Joli coup médiatique pour la Thaïlande qui a reçu les félicitation du secrétaire d’État américain (voir Hillary Clinton félicite la Thaïlande ), mais aussi coup de pot : qu’est ce qui a bien pu pousser le pilote ukrainien à venir se poser à Bangkok pour faire le plein, alors que juste à coté se trouvait la Birmanie, ou le Cambodge, nettement moins regardant en ce qui concerne l’application des sanctions internationales ? A moins que l’avion cargo suspect ait été obligé de se poser sur l’aéroport de Bangkok par une escorte militaire, mais dans ce cas, le secret est pour l’instant bien gardé.
Le caractère illégal de ce transport se fonde sur une violation de la résolution 1874 du Conseil de sécurité de l’ONU , qui a décidé, le 12 juin dernier, un embargo sur les armes en provenance de Corée du Nord à la suite de l’essai nucléaire nord-coréen du 25 mai. Selon les Thaïlandais, l’avion se rendait au Sri Lanka, mais sa destination finale était vraisemblablement l’Iran selon les pièces de missiles retrouvées dans la cargaison.
Devant le tribunal, les cinq hommes de l’équipage ont prétendu qu’ils pensaient transporter du « matériel de forage pétrolier » . À bord de l’avion cargo, les Thaïlandais ont découvert 35 tonnes d’armes, dont « des roquettes antichars RPG, des missiles et d’autres armes de guerre », et des pièces de missiles iraniens.
L’appareil était immatriculé au nom d’une ancienne compagnie aérienne géorgienne, Air West, d’après l’avocat des membres d’équipage arrêtés, Somsak Saithong. L’équipage, composé de quatre Kazakhs et d’un Biélorusse, a affirmé ne pas savoir qu’il transportait de l’armement.

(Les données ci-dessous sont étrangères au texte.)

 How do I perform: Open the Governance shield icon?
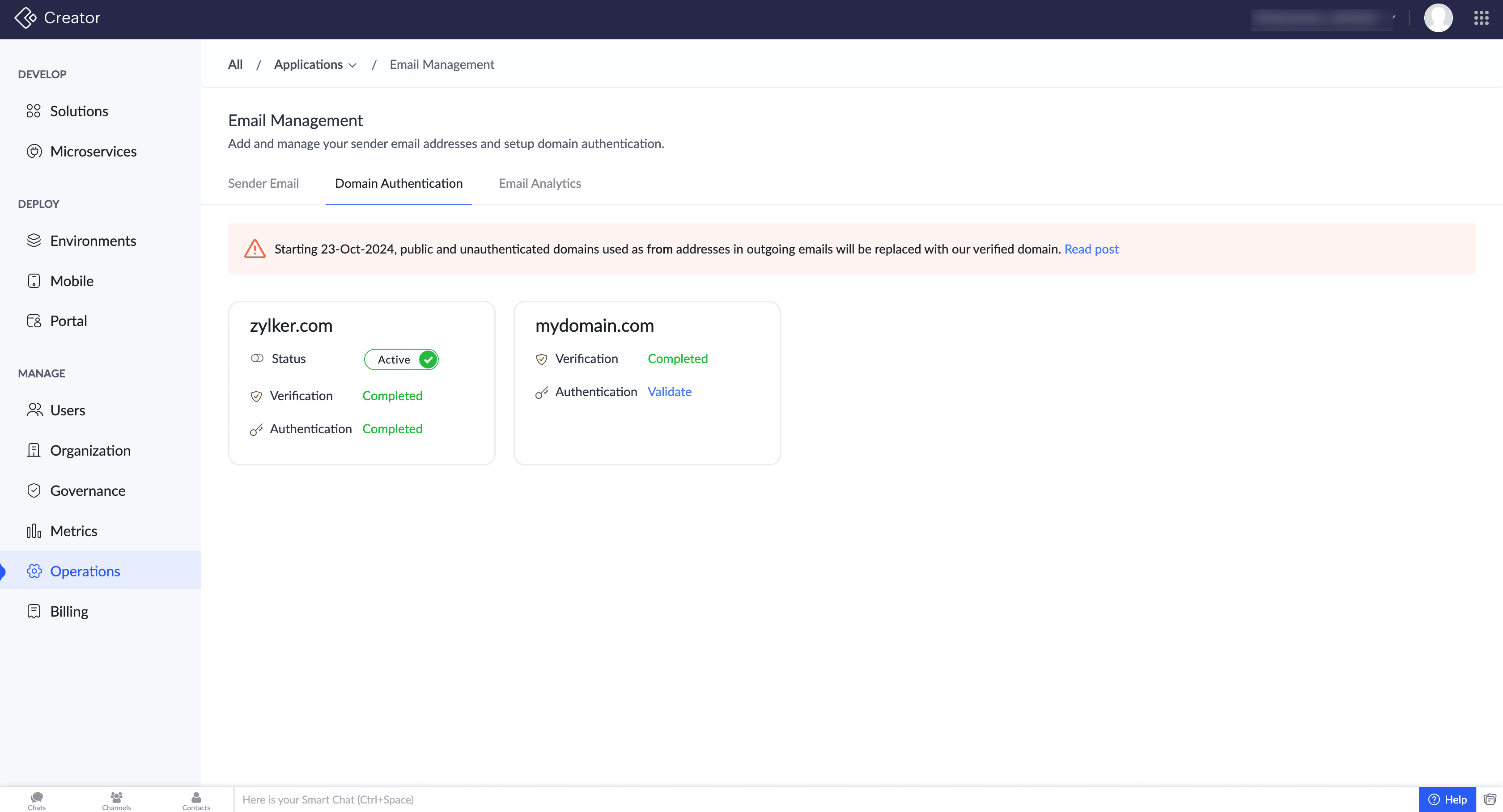click(x=34, y=491)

Auparavant, l’avion cargo de fabrication russe Ilyushin II-76 saisi à Bangkok a été enregistré an nom d’une compagnie nommée Beibars liée au trafiquant d’armes serbe Tonislav Damnjanovic et, avant cela encore, au nom de trois entreprises recensées par le Département du Trésor des États-Unis comme des entreprises contrôlées par Viktor Bout, a déclaré M. Griffiths, qui dirige un projet de surveillance du fret aérien impliqué dans le trafic d’armes.
Viktor Bout est actuellement détenu à Bangkok, dans l’attente d’une décision sur une demande d’extradition en provenance des Etats Unis (voir Viktor Bout reste en Thaïlande). L’affaire Viktor Bout avait commencé de manière spectaculaire le 6 mars 2008, avec son arrestation dans un hôtel, en plein coeur Bangkok après avoir été piégé par des agents américains. Ils se faisaient passer pour des responsables de la guérilla des Forces armées révolutionnaires de Colombie (Farc) cherchant à acheter des armes.

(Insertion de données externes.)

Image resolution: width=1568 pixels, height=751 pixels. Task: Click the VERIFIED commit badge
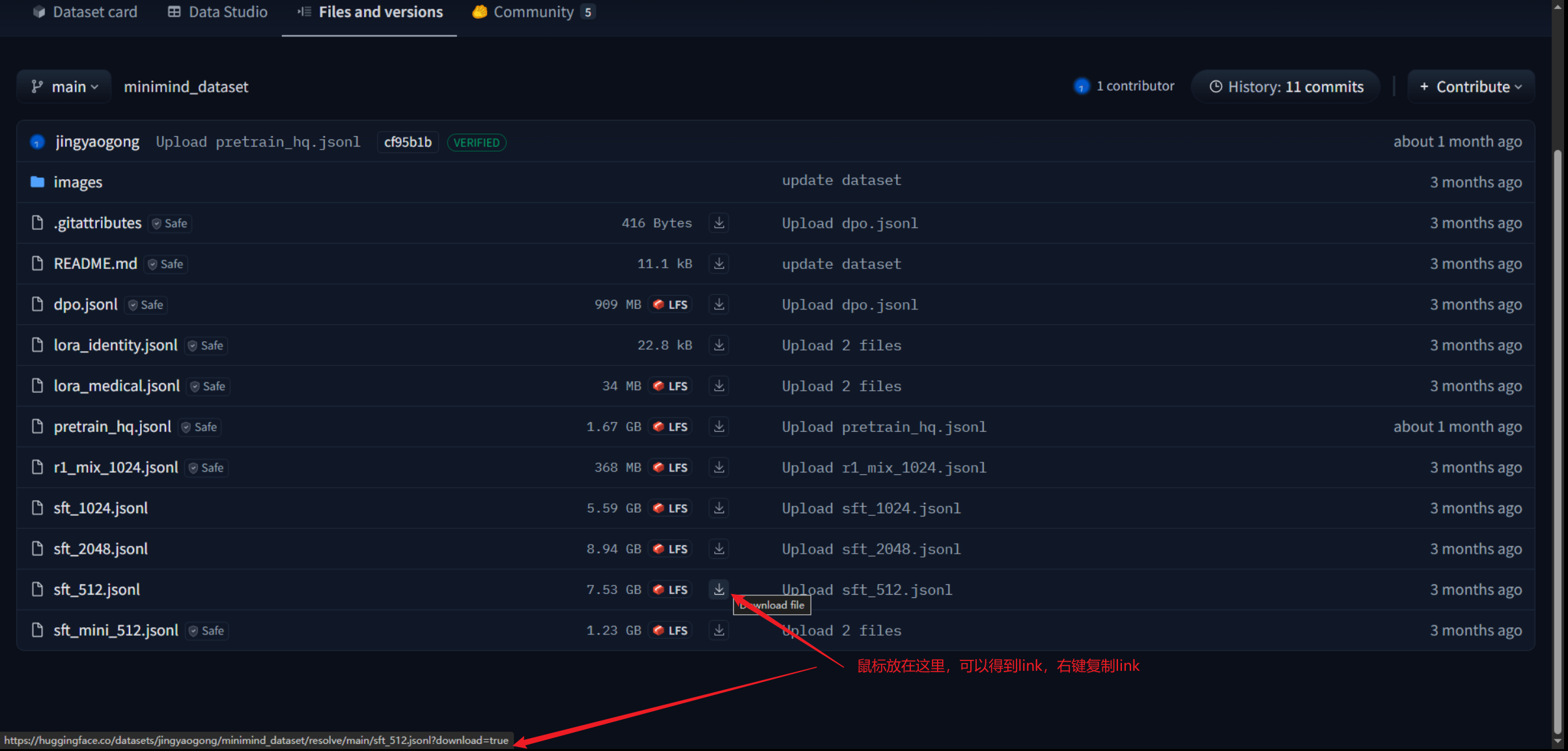pyautogui.click(x=476, y=143)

La biographie de Bout reste en grande partie à écrire : quarante-deux ans, né au Tadjikistan et parlant plusieurs langues, il aurait appris l’anglais, le français, mais aussi le persan et le zoulou. Il aurait vécu aux Émirats arabes unis, puis en Afrique du Sud. Viktor Bout est-il vraiment un trafiquant ou un simple intermédiaire au service de puissants personnages en Russie et en Ukraine ?
Ancien officier de l’armée de l’air soviétique, Viktor Bout est accusé d’avoir vendu des armes aux quatre coins de la planète, y compris pour des pays placés sous embargo a sur la vente d’armes par l’ONU, comme l’Angola, Sierra Leone, République démocratique du Congo… Bout, dont la vie a inspiré un livre – “Le marchand de mort” – et un film – “Lord of War” – aurait réalisé ces trafics grâce à plusieurs compagnies aériennes, dont Air Cess, basée à Sharjah, aux Émirats arabes unis. Faisant l’objet d’un mandat d’arrêt international, il se réfugie en 2001 à Moscou, où il échappe aux tentatives d’arrestation grâce à ses cinq passeports, et ses différentes identités. À partir de 2002 et d’une plainte de la Belgique pour le blanchiment de 325 millions de dollars, Interpol recherche Viktor Bout, mais ce n’est qu’en avril 2005, que le Trésor américain gèle ses comptes aux Etats Unis.